オフィスマックスでは、アメリカ東部時間の午後4時までに注文すれば、翌日には顧客の手もとに商品が配達される態勢を敷いています。しかも、1回の注文合計が50ドル以上なら、配送料も無料となります。オフィス用品のカタログ販売では、電話注文の顧客を対象とした翌日無料配達が常識となりつつありますが、オフィスマックスは、このサービスをオンラインショッピングにも拡大して、「必要なモノがいますぐ欲しい」という顧客の期待に応えているのです。
3. 会員登録特典
前回のニュースレターでご紹介した登録制度を、オフィスマックスも上手に活用しています。オーダー時に必要な配送先住所や支払方法をデータベースに保存して、スピード注文を可能にするシステムや、過去の購入履歴をレポートの形式で提供してSOHO企業の経費管理を応援するサービスも用意しています。時間を効率的に使わなければならないSOHO企業のニーズに応えるこれらの機能は、インターネット販売ならではの付加価値を生み出しています。
4. 情報センターの開設
オフィスマックス・ドット・コムでは、オフィス用品の販売という本来の機能に加えて、SOHO事業者にとって役立つ情報サイトへのリンク集も提供しています。SOHO向け雑誌「スモールオフィス・コンピューティング(Small Office Computing)」が運営するオンラインサイトから、SOHO支援団体のサイトまで、さまざまなジャンルのサイト情報を集めています。自社サイトをSOHO関係者にとっての情報センターとすることで、「SOHOビジネスの成功を応援するパートナー」としての企業イメージを作りだしているのです。

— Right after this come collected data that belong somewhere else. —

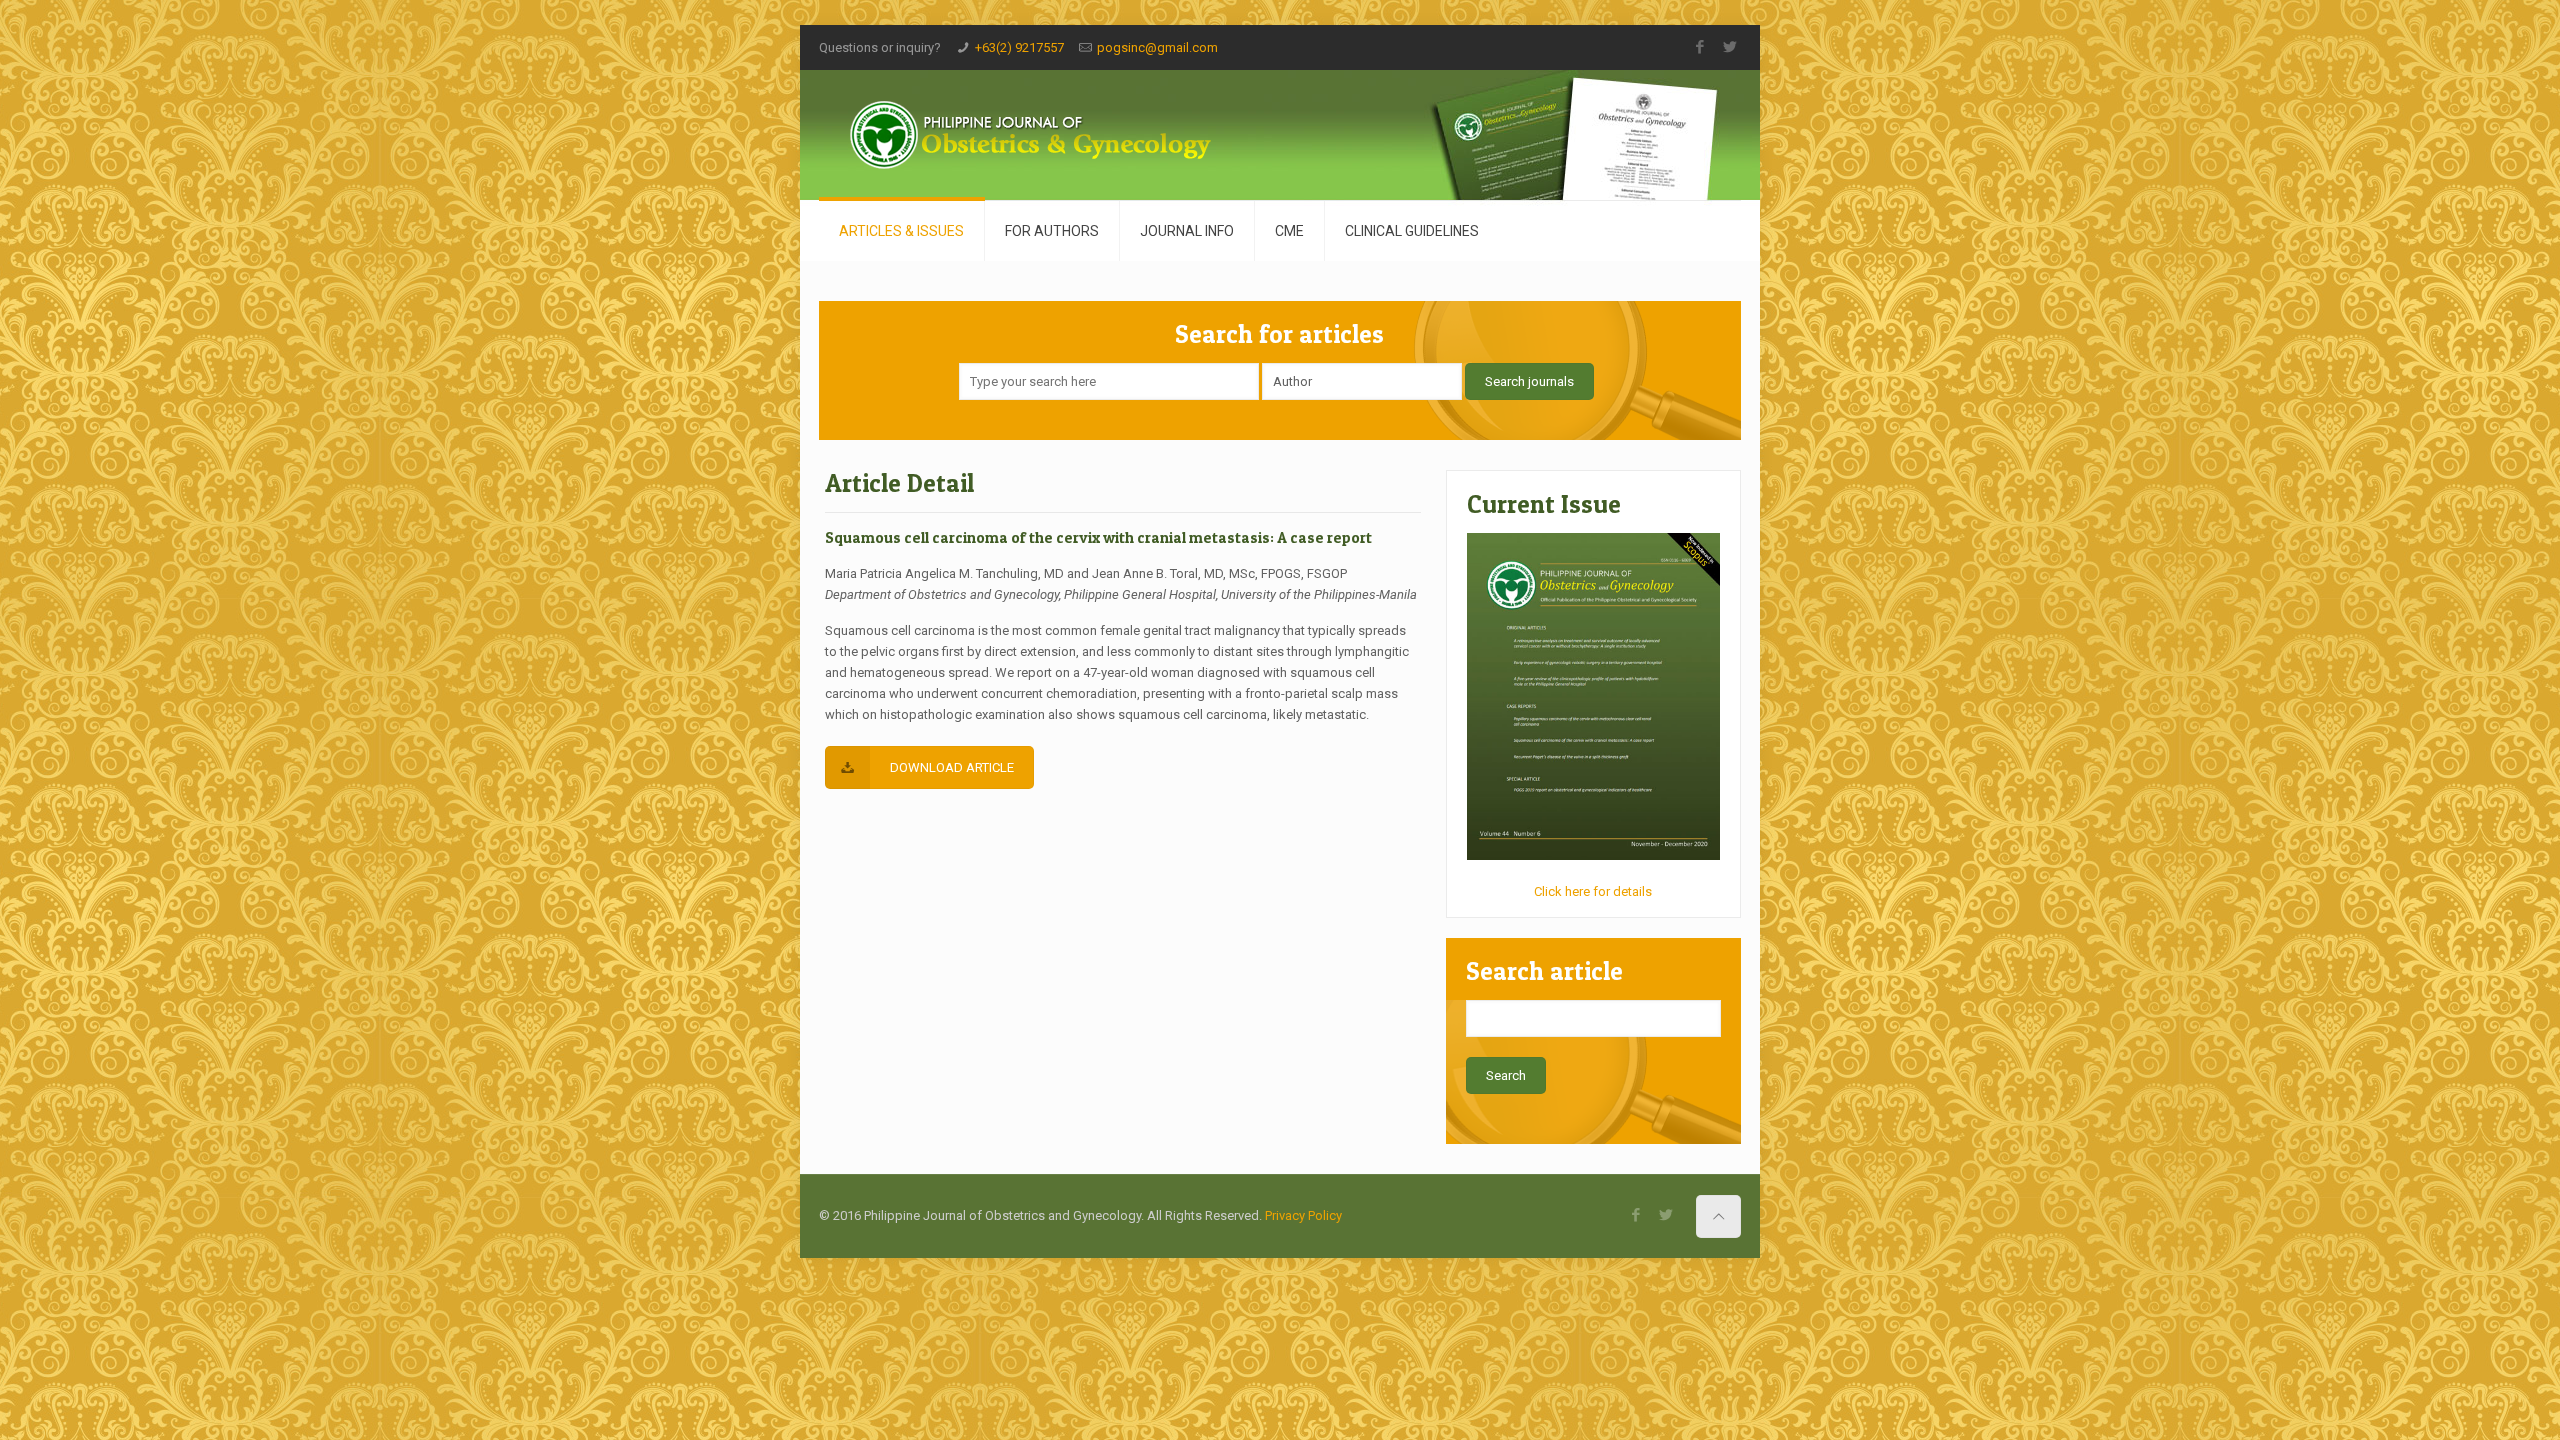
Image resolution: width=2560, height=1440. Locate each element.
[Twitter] (1730, 47)
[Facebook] (1700, 47)
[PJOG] (1049, 135)
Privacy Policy (1303, 1215)
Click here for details (1593, 891)
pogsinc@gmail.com (1157, 47)
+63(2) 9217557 (1019, 47)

以上見てきたように、オフィスマックスは、 SOHO企業のニーズにこだわったサイト作りで顧客の購買意欲を刺激しています。ここで注目されるのは、同社がすでにオフラインで実践し、成果を上げているサービスを、オンライン販売でもきちんと実現していることです。たとえば「翌日無料配達」は、もともとオフライン販売の促進策として導入されたものですが、これをウェブサイトにも反映させて、注文形態に関わりなく一貫したサービスを約束することは、幅広い顧客の囲い込みに役立ちます。
商品購入を考えるユーザーは、これまでのショッピングの経験をもとに、店や業者に対して一定の期待を持っています。インターネット販売サイトに対しても、この期待に照らして、意識的あるいは無意識的に、良否の採点をしているのです。現在、顧客に支持されているサービスがある企業は、それをインターネットでいかに実現できるかを、ぜひ考えてみましょう。
インターネットにかかわる専門家は、とかく、新しく生まれるさまざまなツールの機能や利便性を強調したがるため、新たにインターネットビジネスの導入を検討している企業は、ハードルが高いと感じがちです。しかし、成功するサイトの内容を見ていると、インターネットビジネスが決して特別なものではないことがわかるでしょう。顧客にとって重要なのは、サイトを動かしているツールの種類よりも、オンライン注文客にも変わらないサービスを提供しようとする企業の熱意なのです。